One of the quirkiest and least represented genres in all of gaming is undoubtedly the puzzle genre. The TurboGrafx offers a small number of choices in this category including the likes of Boxy Boy and Tricky Kick. These games are almost always overlooked and can offer a nice break from your run of the mill shooter or platformer. Seeing a need for some representation in this category, Hudson decided to try its hand at a puzzler with a little title known as Doraemon Meikyu Daisakusen.
The turbografx.net staff was playing the Japanese version of this game while doing our review. Interestingly enough, the original version of the game features Japanese Manga superstar, Doraemon. Feeling that a robotic cat would not appeal to the American crowd, NEC did some sprite manipulations to come up with Cratermaze.
The goal of each level for the game is to eat mass amounts of a food that looks suspiciously like a hamburger. To be honest, I was not aware that cats even ate hamburgers, let alone having a voracious appetite for them. Undoubtedly, PETA would have a hay day with this title if it weren't for the fact that a cat is put in a very favorable light as the hero. Playing the Japanese version, you won't really know why the cat is collecting all these burgers. My best guess is that he is training for a competitive eating contest.
One of the first things that you'll notice about Doraemon is that it was obviously based upon the Bomberman engine. Can you really blame Hudson for getting as much mileage as possible out of such a successful game? Although it does have the overhead style of Bomberman, Doraemon plays a little bit more like Lode Runner, as your cat digs holes in which to ensnare his enemies. Rarely have I known a feline to be more heinous.
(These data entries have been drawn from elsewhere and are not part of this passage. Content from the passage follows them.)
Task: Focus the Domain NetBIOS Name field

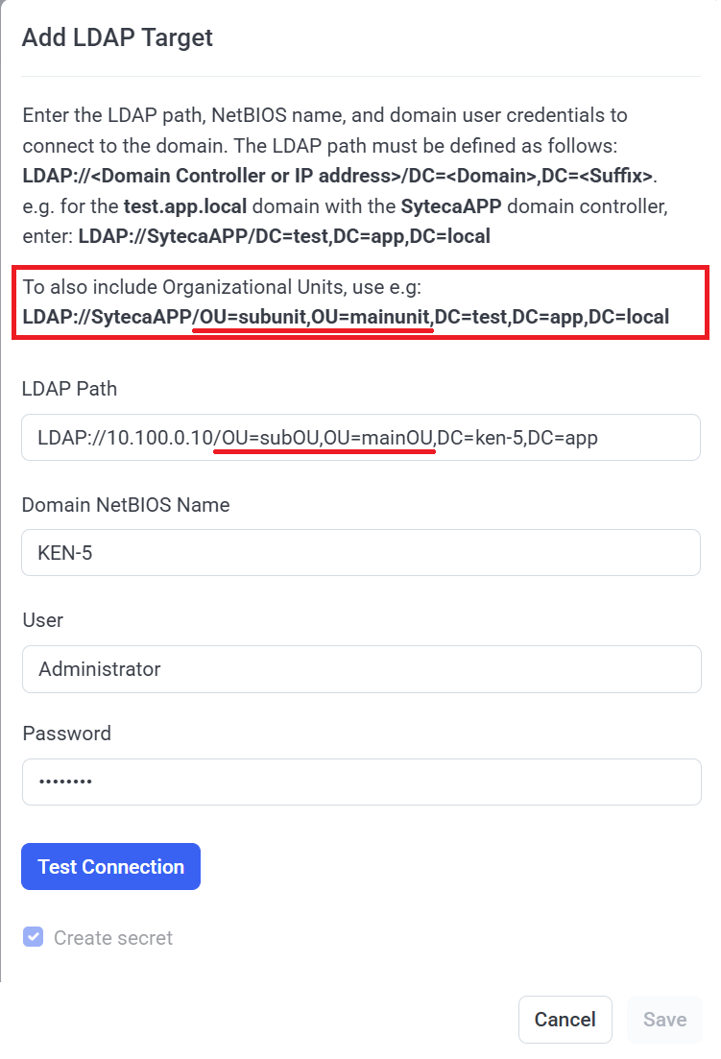Action: coord(360,553)
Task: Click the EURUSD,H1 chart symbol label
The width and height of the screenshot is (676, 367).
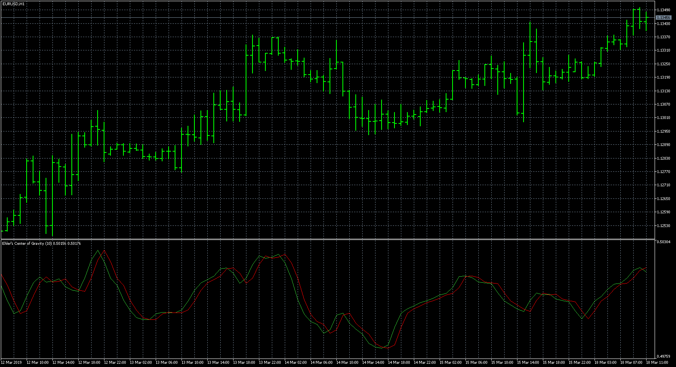Action: point(13,4)
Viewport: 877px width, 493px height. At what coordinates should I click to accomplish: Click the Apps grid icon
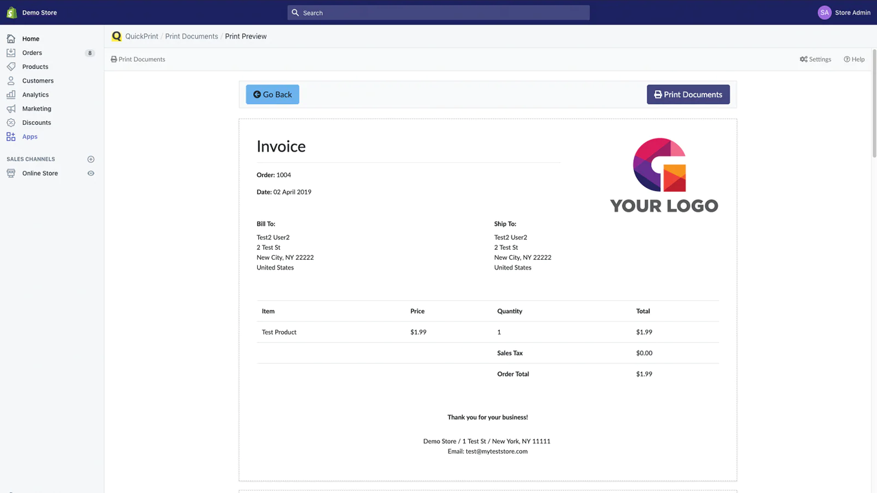11,137
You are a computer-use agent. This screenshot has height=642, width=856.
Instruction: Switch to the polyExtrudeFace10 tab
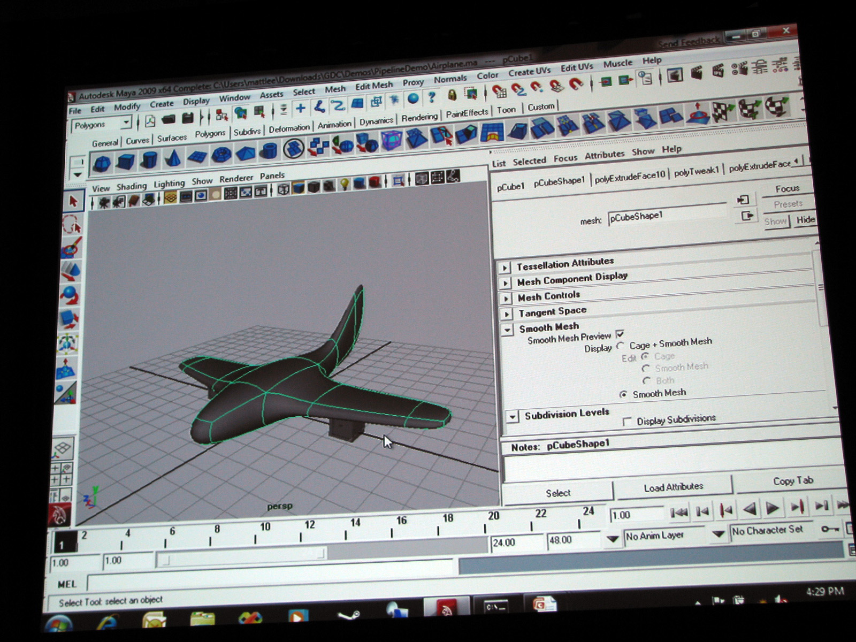tap(630, 176)
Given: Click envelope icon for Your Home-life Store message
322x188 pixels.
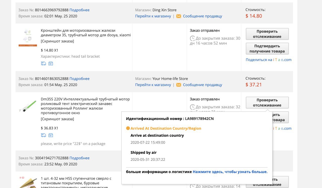Looking at the screenshot, I should tap(179, 85).
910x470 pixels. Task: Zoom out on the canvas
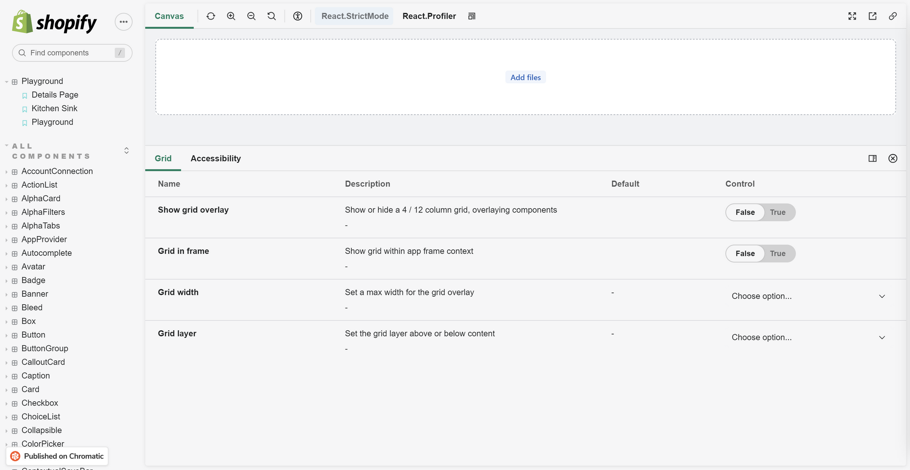pyautogui.click(x=251, y=16)
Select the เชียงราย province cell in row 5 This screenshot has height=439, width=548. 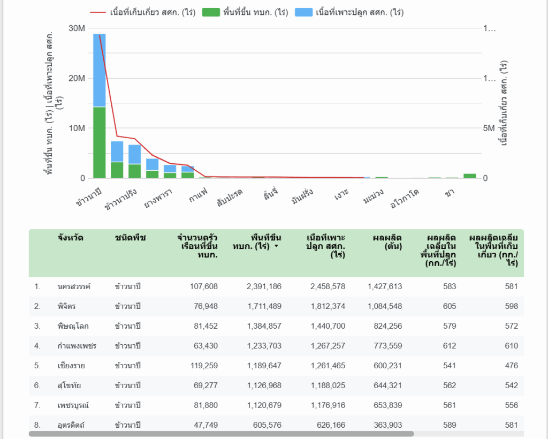click(71, 366)
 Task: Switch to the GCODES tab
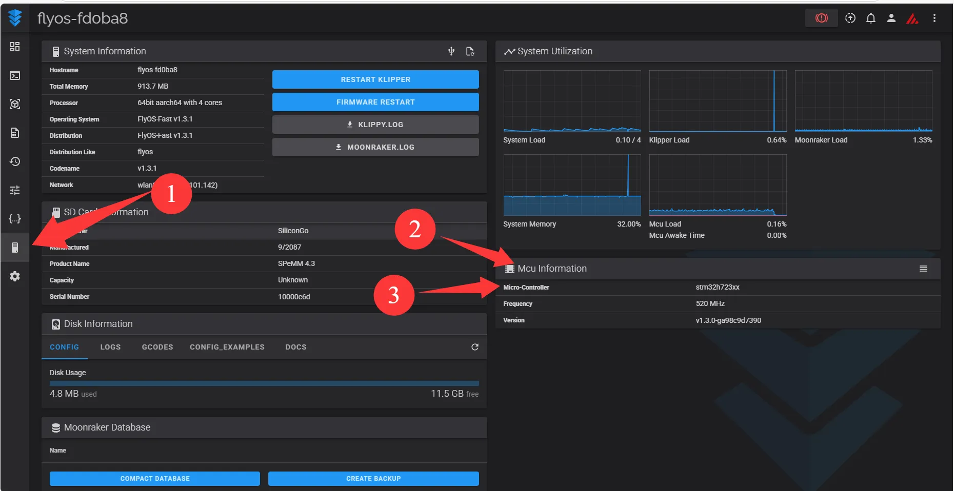click(x=157, y=347)
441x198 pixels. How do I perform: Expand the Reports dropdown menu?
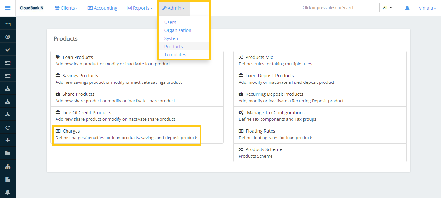point(139,8)
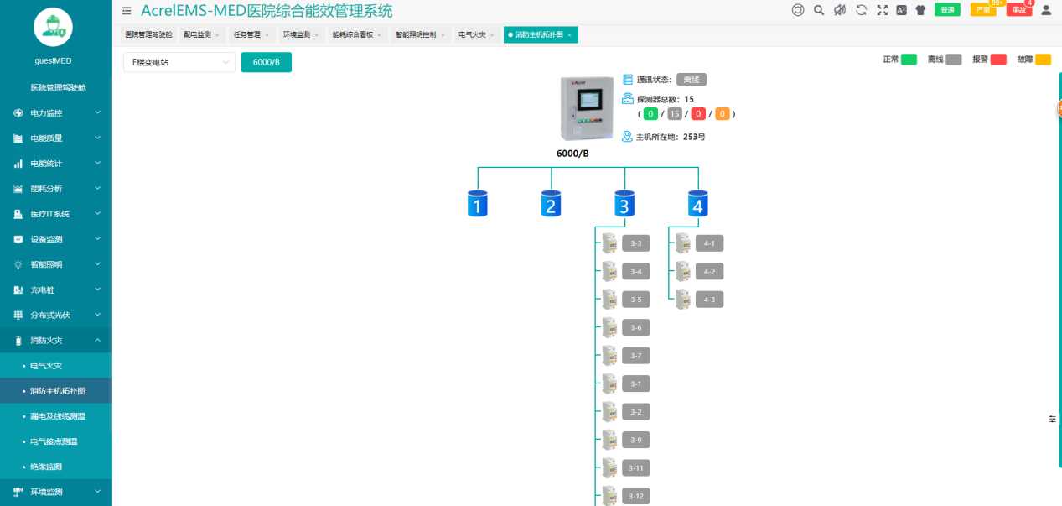Open the user profile icon
Viewport: 1062px width, 506px height.
(1045, 10)

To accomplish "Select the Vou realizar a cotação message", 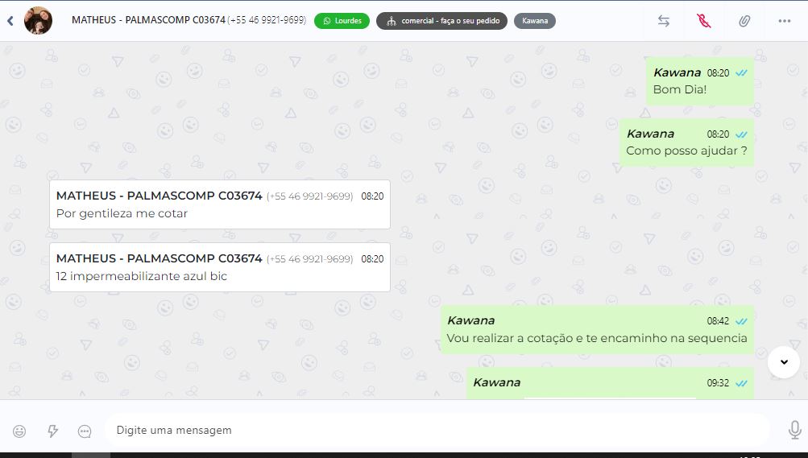I will [x=597, y=329].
Amongst the game's strengths are its music. You won't find a bit of the tinny sound that plagues many HuCard titles. Not only that, but the music is somewhat memorable and typically very appropriate for the level design at hand. Early on, you'll be treated to a bit of oriental theme music and as you progress, you'll notice some futuristic sounding tunes.
Unfortunately, on its default difficulty, the game is much too easy. This was the first TurboGrafx game that I found myself purposely having to kill my character to end the game. There just was no challenge presented. However, the game does offer a password feature that helps to break up a bit of its tedious nature. Besides that, you can also knock the difficulty level up a notch, as needed.
If you find yourself longing for more puzzle games or for the glory days of Lode Runner, chances are that this is the game for you. Were you to compare this title with Bomberman, you would have to come out a bit disappointed with Hudson. However, since it represents a genre that is not frequently revisited, it may be worth a look.